Acerca del autor del fallido intento, sabemos, por las fuentes
hemerográficas, que se llamaba Manuel Morente Suárez, de sesenta
y un años de edad, que era natural de Porcuna (Jaén) y que
tenía por oficio el de zapatero remendón. Desde un principio, se
supuso que se trataba de un anarquista. Aquella misma tarde, el comandante
Gordejuela, practicó las diligencias sumarias, para someterlo a consejo
de guerra. Los nervios posiblemente o la mala puntería impidieron que
llevara a efecto su cometido. Los periódicos nacionales prestaron toda
su atención al desfile y al atentado al que nos referimos. En el diario
«Abc», del treinta de octubre, se publicó un documento
gráfico: las tropas en formación, frente al edificio del viejo
Casino alicantino. Por los pelos se libró el teniente coronel
citado.
  La fiesta más antigua
5 de febrero de 1996
Sin duda, las festividades más remotas de nuestra ciudad son
las que tenían lugar en el mes de agosto, posteriormente dedicadas a la
patrona de Alicante la Virgen del Remedio. Abundan los documentos que se
conservan en el archivo municipal relativos a la feria que, desde siglos
atrás, se celebraba en el referido mes.
Fue Jaime II de Aragón quien, por provisión real de
cinco de agosto de 1296 y «a petición de la justicia de Alicante
Berenguer de Puigmoltó y otros dos síndicos de la misma,
accedió a la creación de una feria anual, durante todo el mes de
agosto, con el disfrute de todos los fueros acostumbrados por cuantos
mercaderes acudan a la convocatoria, a excepción de los criminales,
falsificadores de moneda y salteadores de caminos a los viandantes».

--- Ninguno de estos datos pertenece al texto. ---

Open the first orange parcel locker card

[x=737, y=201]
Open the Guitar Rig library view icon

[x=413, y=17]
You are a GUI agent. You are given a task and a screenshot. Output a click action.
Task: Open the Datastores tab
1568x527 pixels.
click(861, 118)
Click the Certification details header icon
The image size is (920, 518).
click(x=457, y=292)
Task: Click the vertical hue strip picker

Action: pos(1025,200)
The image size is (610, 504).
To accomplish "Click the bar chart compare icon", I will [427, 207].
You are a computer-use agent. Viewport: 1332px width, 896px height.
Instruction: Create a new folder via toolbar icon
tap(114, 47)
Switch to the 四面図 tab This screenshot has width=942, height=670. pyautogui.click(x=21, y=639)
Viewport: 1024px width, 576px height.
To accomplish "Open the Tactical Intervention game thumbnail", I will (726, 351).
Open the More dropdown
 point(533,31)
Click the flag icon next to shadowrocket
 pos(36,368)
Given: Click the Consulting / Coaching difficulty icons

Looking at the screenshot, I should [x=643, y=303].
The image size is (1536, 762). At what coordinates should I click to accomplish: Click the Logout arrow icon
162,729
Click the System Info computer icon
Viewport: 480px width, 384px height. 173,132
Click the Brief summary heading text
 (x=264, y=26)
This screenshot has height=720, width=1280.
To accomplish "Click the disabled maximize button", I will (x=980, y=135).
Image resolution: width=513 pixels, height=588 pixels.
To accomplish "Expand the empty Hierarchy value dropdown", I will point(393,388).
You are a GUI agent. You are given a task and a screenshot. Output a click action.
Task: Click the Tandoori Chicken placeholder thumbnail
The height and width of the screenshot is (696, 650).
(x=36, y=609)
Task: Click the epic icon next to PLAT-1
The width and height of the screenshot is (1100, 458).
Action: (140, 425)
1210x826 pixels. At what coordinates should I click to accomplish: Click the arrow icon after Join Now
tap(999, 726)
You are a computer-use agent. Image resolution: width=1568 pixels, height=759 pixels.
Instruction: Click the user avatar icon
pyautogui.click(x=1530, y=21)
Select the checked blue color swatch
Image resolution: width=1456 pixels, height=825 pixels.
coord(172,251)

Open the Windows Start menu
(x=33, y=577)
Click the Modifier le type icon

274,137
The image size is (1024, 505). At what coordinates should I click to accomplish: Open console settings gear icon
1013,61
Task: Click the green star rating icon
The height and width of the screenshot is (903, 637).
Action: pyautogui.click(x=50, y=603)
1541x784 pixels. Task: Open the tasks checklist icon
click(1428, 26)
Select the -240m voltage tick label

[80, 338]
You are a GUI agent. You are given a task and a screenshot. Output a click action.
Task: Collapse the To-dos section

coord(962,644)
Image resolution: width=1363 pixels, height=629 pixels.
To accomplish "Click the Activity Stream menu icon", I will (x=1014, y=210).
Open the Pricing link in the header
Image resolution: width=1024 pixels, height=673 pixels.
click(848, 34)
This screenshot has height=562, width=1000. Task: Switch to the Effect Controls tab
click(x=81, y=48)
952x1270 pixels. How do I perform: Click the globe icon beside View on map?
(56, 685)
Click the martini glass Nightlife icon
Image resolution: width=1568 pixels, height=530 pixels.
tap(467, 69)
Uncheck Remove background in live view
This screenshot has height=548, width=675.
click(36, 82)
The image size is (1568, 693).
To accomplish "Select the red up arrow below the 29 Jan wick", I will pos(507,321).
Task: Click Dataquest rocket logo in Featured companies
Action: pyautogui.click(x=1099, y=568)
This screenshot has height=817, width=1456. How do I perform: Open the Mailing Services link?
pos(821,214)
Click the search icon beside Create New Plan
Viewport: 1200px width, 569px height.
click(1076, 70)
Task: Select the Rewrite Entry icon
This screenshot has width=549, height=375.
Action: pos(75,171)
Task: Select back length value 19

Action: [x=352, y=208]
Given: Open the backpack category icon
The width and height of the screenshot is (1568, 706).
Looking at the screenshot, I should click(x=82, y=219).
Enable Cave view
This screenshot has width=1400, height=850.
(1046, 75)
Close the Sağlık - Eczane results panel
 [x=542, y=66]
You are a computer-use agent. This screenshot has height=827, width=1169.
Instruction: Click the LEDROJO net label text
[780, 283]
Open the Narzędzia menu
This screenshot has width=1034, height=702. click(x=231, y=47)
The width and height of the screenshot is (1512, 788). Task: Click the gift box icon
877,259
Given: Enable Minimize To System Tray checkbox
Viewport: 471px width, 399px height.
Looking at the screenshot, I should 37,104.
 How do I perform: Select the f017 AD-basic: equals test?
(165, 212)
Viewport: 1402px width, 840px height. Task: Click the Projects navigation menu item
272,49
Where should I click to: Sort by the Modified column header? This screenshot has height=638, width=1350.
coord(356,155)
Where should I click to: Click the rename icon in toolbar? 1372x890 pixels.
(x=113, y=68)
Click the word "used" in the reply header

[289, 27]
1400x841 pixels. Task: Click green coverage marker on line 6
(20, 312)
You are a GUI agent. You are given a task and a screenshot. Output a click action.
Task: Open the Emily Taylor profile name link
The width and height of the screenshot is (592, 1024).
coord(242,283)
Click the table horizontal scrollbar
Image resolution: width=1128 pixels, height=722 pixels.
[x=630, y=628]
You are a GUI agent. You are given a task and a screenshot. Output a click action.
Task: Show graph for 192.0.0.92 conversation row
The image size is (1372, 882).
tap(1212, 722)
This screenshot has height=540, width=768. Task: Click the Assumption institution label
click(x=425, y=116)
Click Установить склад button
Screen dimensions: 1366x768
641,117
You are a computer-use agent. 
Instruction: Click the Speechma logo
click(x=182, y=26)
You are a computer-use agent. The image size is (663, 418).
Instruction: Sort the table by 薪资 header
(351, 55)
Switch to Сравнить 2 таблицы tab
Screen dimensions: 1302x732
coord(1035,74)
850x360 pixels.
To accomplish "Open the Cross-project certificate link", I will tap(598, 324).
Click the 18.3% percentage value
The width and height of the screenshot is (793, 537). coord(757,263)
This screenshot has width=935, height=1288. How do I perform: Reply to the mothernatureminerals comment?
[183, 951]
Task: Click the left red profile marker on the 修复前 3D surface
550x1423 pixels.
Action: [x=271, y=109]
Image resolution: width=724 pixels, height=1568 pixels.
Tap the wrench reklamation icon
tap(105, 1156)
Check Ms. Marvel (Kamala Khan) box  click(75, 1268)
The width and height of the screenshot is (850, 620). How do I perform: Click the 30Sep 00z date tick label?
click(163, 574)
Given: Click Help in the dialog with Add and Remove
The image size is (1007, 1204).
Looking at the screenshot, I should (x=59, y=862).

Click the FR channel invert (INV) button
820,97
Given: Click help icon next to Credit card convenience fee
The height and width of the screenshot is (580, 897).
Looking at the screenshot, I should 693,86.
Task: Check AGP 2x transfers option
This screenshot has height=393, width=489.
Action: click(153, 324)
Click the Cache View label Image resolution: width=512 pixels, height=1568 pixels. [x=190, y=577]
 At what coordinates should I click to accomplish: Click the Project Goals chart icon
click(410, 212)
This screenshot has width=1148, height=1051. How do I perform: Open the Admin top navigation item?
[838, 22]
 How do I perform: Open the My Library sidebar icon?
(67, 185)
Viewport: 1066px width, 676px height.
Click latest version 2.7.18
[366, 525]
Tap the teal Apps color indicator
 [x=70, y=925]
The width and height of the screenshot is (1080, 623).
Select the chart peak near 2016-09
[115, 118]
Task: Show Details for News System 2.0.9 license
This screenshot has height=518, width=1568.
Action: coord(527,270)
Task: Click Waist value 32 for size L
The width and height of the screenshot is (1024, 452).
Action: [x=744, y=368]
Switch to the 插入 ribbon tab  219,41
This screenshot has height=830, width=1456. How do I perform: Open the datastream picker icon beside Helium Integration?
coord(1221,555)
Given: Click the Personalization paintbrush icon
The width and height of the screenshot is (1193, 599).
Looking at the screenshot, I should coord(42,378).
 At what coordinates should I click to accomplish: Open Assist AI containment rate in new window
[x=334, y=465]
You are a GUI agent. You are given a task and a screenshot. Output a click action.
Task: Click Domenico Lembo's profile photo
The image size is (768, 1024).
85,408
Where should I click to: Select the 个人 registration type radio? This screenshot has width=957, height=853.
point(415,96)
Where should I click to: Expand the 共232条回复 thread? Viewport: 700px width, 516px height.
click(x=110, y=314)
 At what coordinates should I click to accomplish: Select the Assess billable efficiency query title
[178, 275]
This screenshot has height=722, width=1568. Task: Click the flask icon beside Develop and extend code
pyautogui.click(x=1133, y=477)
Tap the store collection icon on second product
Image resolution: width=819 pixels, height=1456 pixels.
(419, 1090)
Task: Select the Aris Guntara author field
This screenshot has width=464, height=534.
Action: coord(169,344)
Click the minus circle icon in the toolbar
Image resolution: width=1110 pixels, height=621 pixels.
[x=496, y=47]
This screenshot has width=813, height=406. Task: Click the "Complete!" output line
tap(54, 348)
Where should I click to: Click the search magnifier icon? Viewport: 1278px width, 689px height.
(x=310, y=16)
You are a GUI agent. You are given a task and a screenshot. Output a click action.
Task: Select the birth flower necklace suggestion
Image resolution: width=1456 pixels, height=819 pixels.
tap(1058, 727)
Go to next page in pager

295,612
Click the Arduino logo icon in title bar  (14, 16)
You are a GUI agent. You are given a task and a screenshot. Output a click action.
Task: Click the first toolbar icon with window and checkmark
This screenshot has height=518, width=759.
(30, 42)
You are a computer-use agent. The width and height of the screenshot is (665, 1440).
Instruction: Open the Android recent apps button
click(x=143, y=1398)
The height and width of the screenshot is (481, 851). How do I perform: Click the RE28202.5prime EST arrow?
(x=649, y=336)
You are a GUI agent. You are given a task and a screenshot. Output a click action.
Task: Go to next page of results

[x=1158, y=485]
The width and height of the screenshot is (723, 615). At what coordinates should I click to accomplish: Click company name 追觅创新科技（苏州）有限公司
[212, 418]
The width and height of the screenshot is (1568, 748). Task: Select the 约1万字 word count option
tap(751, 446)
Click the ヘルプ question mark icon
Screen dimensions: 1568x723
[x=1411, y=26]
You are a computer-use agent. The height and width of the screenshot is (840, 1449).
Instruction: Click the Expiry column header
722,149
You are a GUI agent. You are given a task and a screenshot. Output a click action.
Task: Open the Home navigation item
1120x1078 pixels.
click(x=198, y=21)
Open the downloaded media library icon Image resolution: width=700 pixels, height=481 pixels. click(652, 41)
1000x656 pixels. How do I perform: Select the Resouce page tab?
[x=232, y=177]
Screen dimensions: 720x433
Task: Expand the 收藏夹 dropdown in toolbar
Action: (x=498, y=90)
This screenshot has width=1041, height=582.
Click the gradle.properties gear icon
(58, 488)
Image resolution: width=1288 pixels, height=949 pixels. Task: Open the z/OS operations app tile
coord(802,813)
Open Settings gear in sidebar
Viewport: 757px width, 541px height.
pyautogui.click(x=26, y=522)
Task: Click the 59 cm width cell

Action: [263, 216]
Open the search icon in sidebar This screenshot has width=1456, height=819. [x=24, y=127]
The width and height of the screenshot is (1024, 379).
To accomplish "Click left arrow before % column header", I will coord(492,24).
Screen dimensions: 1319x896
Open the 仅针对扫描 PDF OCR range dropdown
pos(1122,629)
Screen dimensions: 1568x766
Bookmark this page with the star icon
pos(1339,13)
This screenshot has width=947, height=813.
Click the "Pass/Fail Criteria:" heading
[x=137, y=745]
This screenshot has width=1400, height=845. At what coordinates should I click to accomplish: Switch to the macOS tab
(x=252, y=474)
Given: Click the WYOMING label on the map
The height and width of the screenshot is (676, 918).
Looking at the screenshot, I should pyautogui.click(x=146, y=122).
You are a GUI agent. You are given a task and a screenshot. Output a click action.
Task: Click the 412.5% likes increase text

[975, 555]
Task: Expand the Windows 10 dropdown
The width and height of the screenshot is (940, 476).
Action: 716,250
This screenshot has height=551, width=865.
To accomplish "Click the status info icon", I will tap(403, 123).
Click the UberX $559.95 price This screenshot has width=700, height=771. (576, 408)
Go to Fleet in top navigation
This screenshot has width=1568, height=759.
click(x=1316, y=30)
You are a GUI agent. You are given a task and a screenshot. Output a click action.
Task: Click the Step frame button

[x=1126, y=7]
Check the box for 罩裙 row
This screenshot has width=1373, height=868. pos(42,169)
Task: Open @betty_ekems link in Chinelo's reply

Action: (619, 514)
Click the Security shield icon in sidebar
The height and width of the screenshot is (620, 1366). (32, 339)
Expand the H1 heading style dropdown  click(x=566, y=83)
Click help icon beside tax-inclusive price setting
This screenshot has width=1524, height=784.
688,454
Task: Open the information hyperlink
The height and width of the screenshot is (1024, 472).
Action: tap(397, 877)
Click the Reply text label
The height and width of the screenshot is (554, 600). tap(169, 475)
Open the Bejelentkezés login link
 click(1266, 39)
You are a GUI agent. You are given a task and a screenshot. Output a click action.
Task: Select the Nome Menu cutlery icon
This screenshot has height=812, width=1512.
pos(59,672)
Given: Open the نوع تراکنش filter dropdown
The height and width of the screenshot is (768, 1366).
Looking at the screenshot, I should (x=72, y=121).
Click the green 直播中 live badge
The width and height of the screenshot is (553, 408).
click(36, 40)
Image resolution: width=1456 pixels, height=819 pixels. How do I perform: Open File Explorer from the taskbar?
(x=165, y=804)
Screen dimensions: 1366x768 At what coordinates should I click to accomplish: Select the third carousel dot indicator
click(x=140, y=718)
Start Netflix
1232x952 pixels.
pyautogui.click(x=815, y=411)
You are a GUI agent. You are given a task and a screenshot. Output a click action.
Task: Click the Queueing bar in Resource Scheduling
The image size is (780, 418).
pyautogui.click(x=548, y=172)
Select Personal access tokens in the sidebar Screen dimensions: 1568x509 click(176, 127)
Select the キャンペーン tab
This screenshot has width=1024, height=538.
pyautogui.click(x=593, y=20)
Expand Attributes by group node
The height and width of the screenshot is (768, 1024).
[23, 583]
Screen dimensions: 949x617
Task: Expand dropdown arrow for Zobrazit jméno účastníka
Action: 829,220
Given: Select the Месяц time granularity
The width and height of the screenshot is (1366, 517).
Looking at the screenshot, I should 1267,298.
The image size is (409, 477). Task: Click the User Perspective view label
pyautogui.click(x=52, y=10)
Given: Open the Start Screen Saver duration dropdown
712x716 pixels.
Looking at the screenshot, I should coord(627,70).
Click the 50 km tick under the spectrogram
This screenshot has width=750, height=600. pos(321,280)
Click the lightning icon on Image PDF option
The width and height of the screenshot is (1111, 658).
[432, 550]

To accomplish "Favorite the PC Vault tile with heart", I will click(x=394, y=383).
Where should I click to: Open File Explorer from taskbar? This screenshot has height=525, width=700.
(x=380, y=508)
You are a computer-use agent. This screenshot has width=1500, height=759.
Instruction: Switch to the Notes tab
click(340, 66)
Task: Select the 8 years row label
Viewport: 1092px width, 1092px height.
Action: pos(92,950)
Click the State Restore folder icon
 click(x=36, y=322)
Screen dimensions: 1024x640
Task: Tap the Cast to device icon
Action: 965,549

Pero en 1325 la dicha feria se trasladaría al mes de
diciembre y, más tarde, bajo el reinado de Pedro IV, al de octubre, por
cuanto parecía un tiempo más propicio para el chalaneo de los
mercaderes. Sin embargo, mucho tiempo después, volvería a
celebrarse en agosto no ya como feria, sino como fiesta, y con objeto de
solemnizar el día de la excelsa patrona de Alicante. Así se
contiene en una moción presentada al Consistorio, en la sesión
plenaria del veintidós de marzo de 1890. La moción estaba
firmada, entre otros concejales por Corradi, Altamira y Viravens. Rafael
Viravens, por aquel entonces, había presentado su renuncia como cronista
oficial de la ciudad, con objeto de dedicarse a sus funciones de edil. Se
hacía, en el texto correspondiente un expreso llamamiento a las
sociedades de recreo, gremios, establecimientos comerciales y de baño,
empresas de casas de huéspedes y fondas, a fin de que conjuntamente con
el Ayuntamiento, contribuyeran a la formación de un programa digno de la
cultura de la ciudad y también a sufragar los gastos que ocasionaran
tales celebraciones.
El once de julio del año ya referido, Altamira
presentó el programa que se había confeccionado. El liberal
Rafael Terol y Maluenda que presidía el Ayuntamiento mostró su
acuerdo y propuso que la alameda de San Francisco se rotulase con el nombre de
Eleuterio Maisonnave, y que en el transcurso de las fiestas se fijara la placa,
con la solemnidad debida.
Sólo se alzó una voz discordante: la de Rafael
Viravens que era un decidido militante del conservadurismo canovista. Pero
agosto volvió a recuperar el pulso de unos actos que ya tenían
raíces históricas y bien consolidadas.
  Importante remodelación
5 de febrero de 1996
Fue el gobernador civil, don Ramón de Campoamor y
Campoosorio, el poeta de las Doloras y el conservador que criticaba, en sus
escritos, la democracia, quien dio el visto bueno al proyecto
urbanístico. De inmediato, se lo comunicó al alcalde de Alicante,
don Tomás España. El proyecto al que nos referimos, con su plano
correspondiente, se aprobó el veinte de julio de 1850. Y
consistía en la remodelación de la actual plaza de la
Santísima Faz.
Plaza que antes se llamó de la Fruta, de la Harina, del
Progreso y también, aunque se trata de una rotulación escasamente
conocida, de la Cárcel. El nombre que hoy lleva, se debe a un acuerdo
municipal del diecinueve de agosto de 1921.